____ 本文
説明

厨芥処理方法

【課題】厨芥の有効利用を図ることができる処理方法を提供すること。
【解決手段】本発明では、厨芥処理方法において、厨芥と生石灰とを撹拌混合し、厨芥に含有される水分と生石灰とを反応させて消石灰を生成し、その後、脱水された厨芥と消石灰とに選別することにした。また、前記選別された消石灰を加熱して生石灰を生成し、これを前記厨芥に混合することにした。さらに、前記選別された消石灰をゴミ焼却炉の廃熱を利用して加熱することにした。

【発明の詳細な説明】
【技術分野】
【0001】
本発明は、厨芥処理方法に関するものである。
【背景技術】
【0002】
従来より、厨芥を含む廃棄物は、海洋投棄が禁止されたことにより、焼却処理やコンポスト化して肥料や飼料として再利用する処理などの様々な処理方法が提案されている。
【0003】
たとえば、特許文献1に開示された処理方法では、廃棄物を厨芥ゴミと非厨芥ゴミとに分別し、非厨芥ゴミに生石灰を添加して固化し、その後、固化した非厨芥ゴミを焼却処理するようにしている。
【0004】
【特許文献1】特開2000−5724号公報
【発明の開示】
【発明が解決しようとする課題】
【0005】
ところが、上記従来の処理方法では、処理コストを要することから円滑に実用化されておらず、また、焼却処理による二酸化炭素の排出が問題視されている。
________
* **作業指示 A**
本文の解決手段によると、選別された消石灰を加熱する際に利用するものは何か。
____ 入力データ
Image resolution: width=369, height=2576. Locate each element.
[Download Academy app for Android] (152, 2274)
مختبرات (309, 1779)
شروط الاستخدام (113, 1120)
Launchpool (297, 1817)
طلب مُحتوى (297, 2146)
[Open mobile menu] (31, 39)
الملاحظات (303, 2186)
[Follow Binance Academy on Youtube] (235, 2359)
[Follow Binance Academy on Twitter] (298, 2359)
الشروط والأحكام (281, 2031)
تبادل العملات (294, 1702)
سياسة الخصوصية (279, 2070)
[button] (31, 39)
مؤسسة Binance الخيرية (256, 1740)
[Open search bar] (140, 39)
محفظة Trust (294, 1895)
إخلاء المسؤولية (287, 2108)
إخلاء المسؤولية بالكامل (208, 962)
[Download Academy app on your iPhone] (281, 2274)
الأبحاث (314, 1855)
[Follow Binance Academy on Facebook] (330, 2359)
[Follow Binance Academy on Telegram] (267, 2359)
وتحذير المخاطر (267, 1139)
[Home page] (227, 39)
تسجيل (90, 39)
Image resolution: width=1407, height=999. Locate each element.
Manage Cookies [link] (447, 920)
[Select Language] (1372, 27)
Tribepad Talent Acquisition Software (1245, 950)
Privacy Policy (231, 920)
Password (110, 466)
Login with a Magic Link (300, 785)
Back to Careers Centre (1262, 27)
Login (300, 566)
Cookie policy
________
* **作業指示 B**
レコードのうち、"مختبرات (309, 1779)" を含む行から始めて "إخلاء المسؤولية (287, 2108)" を含む行まで（両端の行も含む）を、1行を1つの文字列とするJSONのリストに変換してください。空行は除くこと。

* **解答例 A**
ゴミ焼却炉の廃熱です。

* **解答例 B**
[
  "مختبرات (309, 1779)",
  "شروط الاستخدام (113, 1120)",
  "Launchpool (297, 1817)",
  "طلب مُحتوى (297, 2146)",
  "[Open mobile menu] (31, 39)",
  "الملاحظات (303, 2186)",
  "[Follow Binance Academy on Youtube] (235, 2359)",
  "[Follow Binance Academy on Twitter] (298, 2359)",
  "الشروط والأحكام (281, 2031)",
  "تبادل العملات (294, 1702)",
  "سياسة الخصوصية (279, 2070)",
  "[button] (31, 39)",
  "مؤسسة Binance الخيرية (256, 1740)",
  "[Open search bar] (140, 39)",
  "محفظة Trust (294, 1895)",
  "إخلاء المسؤولية (287, 2108)"
]